The expression of FOXL2 mRNA was detected in pituitary adenomas using RT–PCR. M, marker; PC, cDNA from normal human pituitary as positive control; NC, sterile water as negative control.

Discussion

Several transcription-regulating proteins have been identified in the anterior pituitary and have been implicated as key elements in the determination of cell-specific phenotypes and the regulation of hormone gene expression. In pituitary adenomas, transcription factors also regulate various genes that have important roles in functional differentiation.21, 22 FOXL2, a Fox (forkhead box) gene transcription factor that maps to the BPES locus on chromosome 3q22–23, is expressed during embryonic development and participates in terminal differentiation. FOXL2 is mutated in BPES, which is characterized by eyelid malformations, and POF.18 Mutations in individuals with BPES type I create premature stop codons in FOXL2, presumably producing a truncated protein lacking the carboxyl terminus. In the mouse, expression is observed in the perioptic mesenchyme, developing eyelids, ovary, and pituitary. Foxl2 co-localizes with the glycoprotein hormone, αGSU, in quiescent cells of the mouse pituitary from E11.5 through adulthood, suggesting a possible role in suppressing cell proliferation and/or promoting cell differentiation.20 In mouse and porcine pituitary cells, the role of Foxl2 is related to Activin A-regulated Fshβ transcription.23

Human FOXL2 is highly homologous to mouse Foxl2 with 90% sequence identity and 95% similarity at the protein level. Within the DNA-binding domain of FOXL2, there is 100% similarity at the protein level, suggesting similar promoter recognition between the two species.18 Most human pituitary adenomas are monoclonal in origin, and various transcription factors, such as PIT1, NEUROD1, GATA2, MSX1, and PTX1, may participate in the differentiation and functional expression of pituitary adenomas.24, 25, 26, 27, 28, 29

We report that FOXL2 is expressed mainly in gonadotropes of normal pituitaries, and is observed in Gn-omas and null cell adenomas, which are derived from gonadotroph (LH/FSH producing) cells.30 Our findings suggest that FOXL2 has a role in differentiation toward gonadotropin (LHβ, FSHβ, αGSU)-producing cells in normal pituitaries. No staining was observed in GH cells or pure GHomass. A few cells are positive for FOXL2 in αSU-positive GHomas. This may indicate further subclassification of the GH cell population, GH+αGSU double-positive cells, and pure GH cells. This staining characteristic is observed in pituitary adenomas, but in a less strict manner. In pituitary adenomas, the results of RT-PCR suggests that FOXL2 transcripts were not only detected in Gn-omas and null cell adenomas, but also in TSHomas and GHomas. It is considered that FOXL2 expression was not sufficient for functional differentiation toward TSHomas and GHomas (Figure 5). These observations in human pituitary glands indicate that FOXL2 may have a role in gonadotroph cell differentiation and its committed cell lineages (Figure 5). Interaction between SF1 and FOXL2 is a key issue in this respect and remains to be further investigated.

# EXERCISE DATA
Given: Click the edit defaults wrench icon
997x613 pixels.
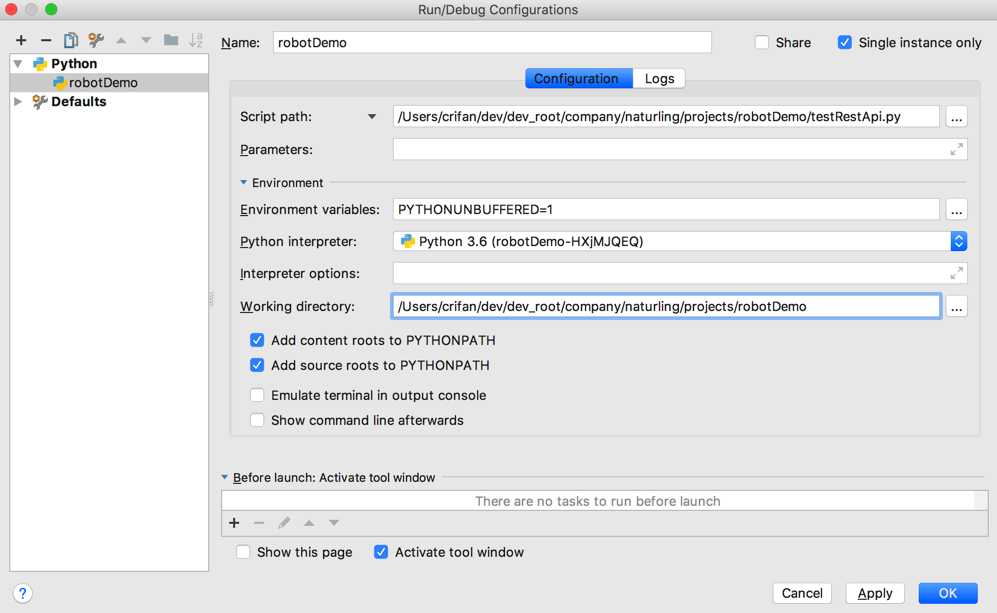Looking at the screenshot, I should click(x=96, y=40).
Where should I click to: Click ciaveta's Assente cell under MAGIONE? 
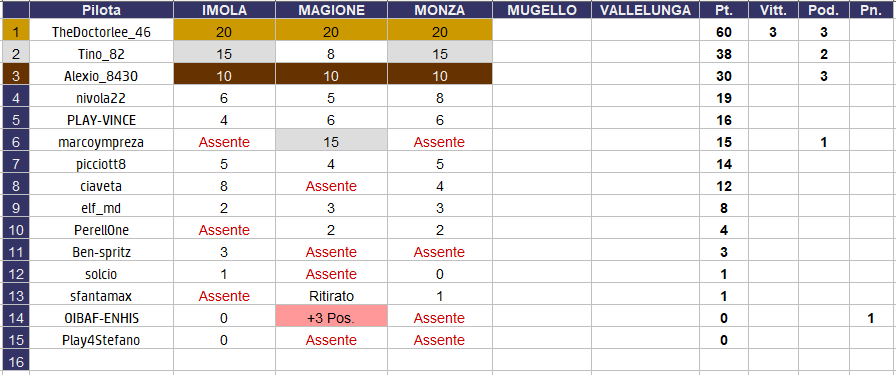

# HOW TO COMPLETE THIS TASK
Please continue the discussion of FOXL2 expression in pituitary adenomas from its last sentence, keeping to its scientific style.

# OUTPUT FOR THIS TASK
Figure 5
figure 5

Schematic representation of human anterior pituitary differentiation predicted from the FOXL2 expression patterns in normal and adenomas. FOXL2 has its role in differentiation toward gonadotropin-producing cells in normal pituitaries, although it is not observed in GH cells or pure GHomas. A few FOXL2 positive cells are observed in a few cases of αSU-positive GHomas. FOXL2 transcripts are not only observed in Gn-omas and null cell adenomas, but also in TSHomas and GHomas. It is considered that FOXL2 expression was not enough for functional differentiation in TSHomas and GHomas. And its function may be more important to the differentiation of gonadotroph cell lineage than thyrotroph and somatotroph cell lineages.

In conclusion, FOXL2 expressing cells were confined mainly to gonadotropin-subunit-producing cells in human normal pituitaries. FOXL2 was detected in a small fraction of TSH-producing cells. FOXL2 was localized immunohistochemically in many of the gonadotroph cell adenomas. Our results suggest that FOXL2 contributes to the specific functional expression and differentiation in gonadotroph cells and in gonadotroph adenomas in humans.